F139 — учитель теологии.
Последние 10 лет она считает себя очень прогрессивной, хотя для чтения у нее очень мало времени. Ее муж достаточно читает и постоянно информирует ее и держит в курсе дел, вступая с ней в дискуссии. «Среди всех государственных мужей я выше всего ценю Литвинова. Я считаю, что он произнес самую драматическую речь нашего времени, когда на Женевской конференции требовал коллективной безопасности. Мы были очень рады, что наконец-то рассеялся туман незнания и недоверия, который окружал Советский Союз во время войны. Конечно, еще не все выяснено. В нашей собственной стране есть много фашистов, которые боролись бы против России, если бы могли.»

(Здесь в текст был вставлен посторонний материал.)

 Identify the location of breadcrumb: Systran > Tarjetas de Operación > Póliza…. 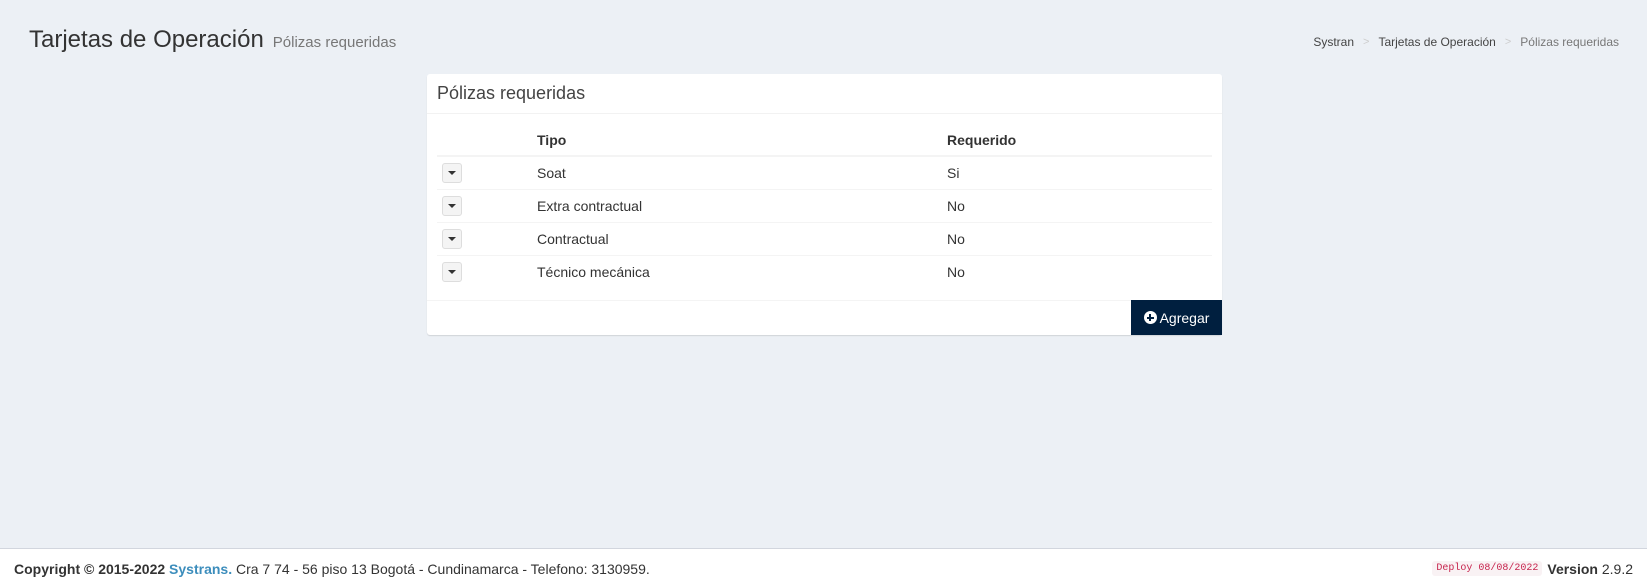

Ее пустые слова, полные энтузиазма в адрес Литвинова, уже упоминались в главе II, в которой исследовалось стереотипное политическое мышление. То же самое, кажется, действительно и для ее утверждения, что она интернационалистка. Следующий ее риторический вопрос: «Разве я не истинная христианка?», типичен для дедуктивного мышления закостенелого N. Как к вопросам меньшинств, так, кажется, она подходит и ко всем другим проблемам.

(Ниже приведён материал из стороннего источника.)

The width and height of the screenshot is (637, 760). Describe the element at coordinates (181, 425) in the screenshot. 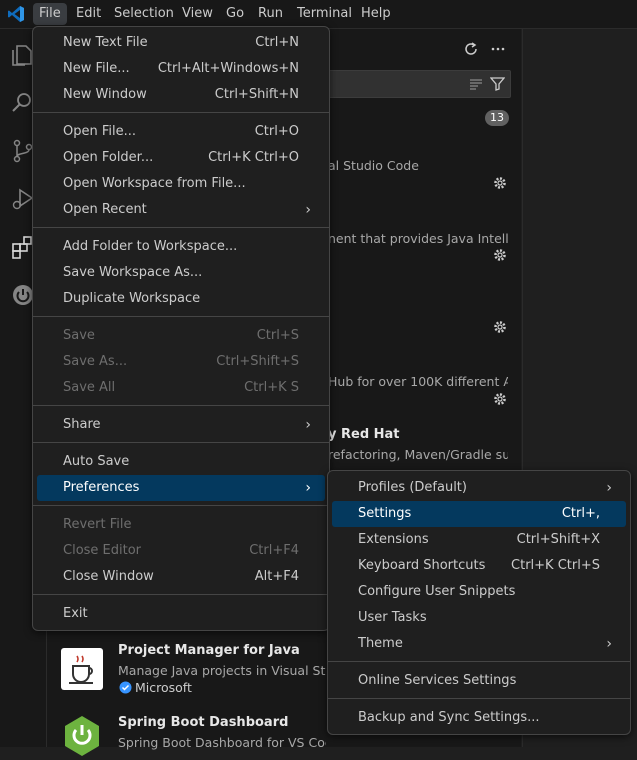

I see `menu-item-share: Share ›` at that location.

Она считает, что все люди равны, и здесь она тоже думает, что это единственно возможная точка зрения для истинного христианина.
В отношении несколько общей фразы «все люди равны» следует заметить, что кто свободен от стереотипности, тот скорее признал бы различия и судил бы о них позитивно. Возможно, она считает их «равными в глазах Бога» и выводит свою терпимость из этого распространенного мнения.
Насколько поверхностна ее прогрессивность, показало ее весьма агрессивное отношение к алкоголизму[69], который она называет одной из своих самых любимых тем и имеющий для нее почти то же значение, что и определенные параноидные идеи «фантазера» среди Н. В этой связи стоит вспомнить, что тесная связь между прогибиционизмом (сухим законом) и предубежденным мышлением была доказана Альфредом Мак Ли. Действительно, у нас много доказательств того, что эта закостенелая N имеет нечто большее, чем налет ментальности Н. Например, она считает свой статус весьма высоким, как это видно из одного замечания о ее дочери:
Я также очень озабочена по поводу ее школы (называет школу). Приток людей с более низким образованием и уровнем, чем наш, конечно, повлиял также и на школу.
Она также лелеет деструктивные фантазии, которые слегка вуалирует моральными рассуждениями:
Также и с курением, хотя я в действительности этим не очень обеспокоена. Никто из наших двух семей никогда не курил и не пил, за одним исключением. Сестра моего мужа курила. Сейчас она умерла.
Она рационализирует свою потребность наказания:
Если бы я завтра могла бы ввести сухой закон, я бы это сделала. Я считаю, нужно запретить все, что не делает человека лучше, что делает его хуже. Многие люди говорят, что если что-то запрещают, люди делают это тайно. Но посмотрите, как обстоят дела с убийством, воровством и наркотиками? Это все запрещено, однако некоторые люди идут на преступление, и мы не думаем о том, чтобы отменить запрет.
И в конце опроса появляется официальный оптимизм, характерная реакция против скрытого деструктивизма:
Если бы не существовали всегда вера и надежда на то, что все идет вперед, тогда наша христианская вера ничего не значила бы, не правда ли?
При изменившихся условиях, по-видимому, она будет готова присоединиться к субверсивному движению, пока она считает себя «христианкой» и «прогрессивно мыслящей».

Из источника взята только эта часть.